Olhei para o remédio. Tratava-se de um antidepressivo – Ziban. Já tinha ouvido falar. Ele me apresentou 10 caixas de amostras grátis que havia guardado para mim. Eu agradeci muito, me despedi e levei as caixas embora. Após sair do hospital, joguei na primeira lixeira que encontrei e pensei comigo mesmo: se para parar de fumar eu precisar ficar “daquele jeito”, prefiro continuar fumando.
Dias depois, encontrei a amiga médica e ela me perguntou como foi a consulta. Eu perguntei de forma leve, até sorrindo um pouco: ele é normalzinho ? Ela sorriu e me disse que, depois que parou de fumar ficou um pouco diferente, tem tido até alguns probleminhas, mas, que é ótima pessoa. Entendi, encerrei o assunto e fizemos um lanche. Nunca mais falamos sobre.
Bem, eu queria mesmo parar de fumar. Criei um método próprio e parei sem muita dificuldade. Mas, sem remédios ou privações. Mas, reconheço que algumas pessoas possam necessitar de um apoio medicamentoso temporário para realizar seu propósito.
Esse médico expressa realmente o que tenho visto nos estudos sobre psicanálise. Possivelmente se agarrou ao cigarro como uma muleta referente alguma questão não trabalhada ainda e, deixando essa muleta, passou apresentar vários sintomas – físicos e emocionais – provenientes de algo recalcado. Hoje, com a pouca informação que já aquiri (precisamos estudar a vida toda), gostaria de procura-lo novamente para ajuda-lo com o processo terapêutico. Movimentos com a cabeça e braços, não coadunantes com o diálogo, hoje me dizem que ele apresenta alguma patologia. Como não convivi mais um bom tempo com ele, nem conversamos tanto, ficaria imprecisa minha conclusão sobre um diagnóstico preciso. Mas, faz 21 anos tal evento e quero crer que ele esteja bem. É o que espero.

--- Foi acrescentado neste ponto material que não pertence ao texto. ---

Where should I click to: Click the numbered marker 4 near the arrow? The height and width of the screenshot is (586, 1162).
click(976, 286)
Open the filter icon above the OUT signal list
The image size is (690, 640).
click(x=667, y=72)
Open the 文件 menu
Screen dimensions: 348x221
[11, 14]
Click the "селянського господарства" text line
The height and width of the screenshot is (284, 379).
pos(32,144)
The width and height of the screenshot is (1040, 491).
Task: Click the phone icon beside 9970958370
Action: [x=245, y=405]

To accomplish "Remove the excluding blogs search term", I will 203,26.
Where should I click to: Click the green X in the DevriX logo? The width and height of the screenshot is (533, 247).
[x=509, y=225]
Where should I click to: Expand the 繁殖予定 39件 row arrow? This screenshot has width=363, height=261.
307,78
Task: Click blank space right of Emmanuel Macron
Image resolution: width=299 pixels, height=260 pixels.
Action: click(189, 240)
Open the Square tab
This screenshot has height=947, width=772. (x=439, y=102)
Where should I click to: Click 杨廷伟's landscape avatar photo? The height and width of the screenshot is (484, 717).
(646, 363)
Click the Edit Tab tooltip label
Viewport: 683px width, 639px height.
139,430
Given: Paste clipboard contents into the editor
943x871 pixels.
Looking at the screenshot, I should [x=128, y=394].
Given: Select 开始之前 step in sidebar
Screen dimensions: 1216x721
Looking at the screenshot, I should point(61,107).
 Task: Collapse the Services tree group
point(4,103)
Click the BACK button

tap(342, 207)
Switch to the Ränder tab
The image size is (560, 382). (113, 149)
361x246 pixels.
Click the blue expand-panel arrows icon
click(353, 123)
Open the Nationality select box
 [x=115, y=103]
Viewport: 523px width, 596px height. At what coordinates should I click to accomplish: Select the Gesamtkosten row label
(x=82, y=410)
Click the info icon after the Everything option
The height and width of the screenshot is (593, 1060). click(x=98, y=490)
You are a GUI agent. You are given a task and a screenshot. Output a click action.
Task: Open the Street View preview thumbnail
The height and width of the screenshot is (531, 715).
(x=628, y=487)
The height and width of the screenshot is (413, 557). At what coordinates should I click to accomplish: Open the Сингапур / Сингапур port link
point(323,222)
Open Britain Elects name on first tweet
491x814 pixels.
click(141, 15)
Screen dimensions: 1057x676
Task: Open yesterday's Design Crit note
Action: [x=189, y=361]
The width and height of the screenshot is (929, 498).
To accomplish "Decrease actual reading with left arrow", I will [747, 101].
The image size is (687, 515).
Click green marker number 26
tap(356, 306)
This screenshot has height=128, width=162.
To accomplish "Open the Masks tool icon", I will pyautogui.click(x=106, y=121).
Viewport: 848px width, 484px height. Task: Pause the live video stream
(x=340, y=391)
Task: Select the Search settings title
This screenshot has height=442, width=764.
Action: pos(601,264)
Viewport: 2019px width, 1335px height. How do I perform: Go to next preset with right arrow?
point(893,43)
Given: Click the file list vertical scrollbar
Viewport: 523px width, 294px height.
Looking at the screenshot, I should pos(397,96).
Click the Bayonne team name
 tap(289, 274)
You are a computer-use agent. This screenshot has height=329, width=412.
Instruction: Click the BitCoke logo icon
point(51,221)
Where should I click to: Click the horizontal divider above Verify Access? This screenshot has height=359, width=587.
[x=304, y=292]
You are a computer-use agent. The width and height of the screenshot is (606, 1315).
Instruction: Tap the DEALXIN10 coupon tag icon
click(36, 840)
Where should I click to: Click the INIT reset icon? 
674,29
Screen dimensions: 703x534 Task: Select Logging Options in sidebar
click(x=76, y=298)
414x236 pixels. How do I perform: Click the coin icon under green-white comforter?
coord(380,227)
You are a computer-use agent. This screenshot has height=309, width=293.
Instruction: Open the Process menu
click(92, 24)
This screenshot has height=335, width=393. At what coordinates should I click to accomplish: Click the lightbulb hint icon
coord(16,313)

Quando lembro de fatos como esse de minha vida pregressa, dou ainda mais valor ao trabalho com a psicanálise. Com o diálogo terapêutico com livre associação, a psicanálise vem resgatar entraves que todos – eventualmente – trazemos durante muito tempo e nos esquivamos, conscientemente ou não, de trabalhar e buscar uma evolução emocional que nos garanta melhor qualidade de vida conosco mesmos e com os que nos cercam, em geral. Nesse sentido, concluo que todas as vezes que o excesso de racionalização de termos e variedade de tipos de doenças se faz presente, corremos o risco de enveredar para um caminho burocrático no tratamento, buscando enquadrar o paciente em algo que talvez gostaríamos de tratar. No entanto, sem o sustentáculo teórico e aplicação de conhecimentos de forma comparativa e reflexiva, pode dirigir o tratamento para um achismo desinteressante, sem aproveitar tantas descobertas já feitas e tantas conclusões de estudiosos que podemos relacionar.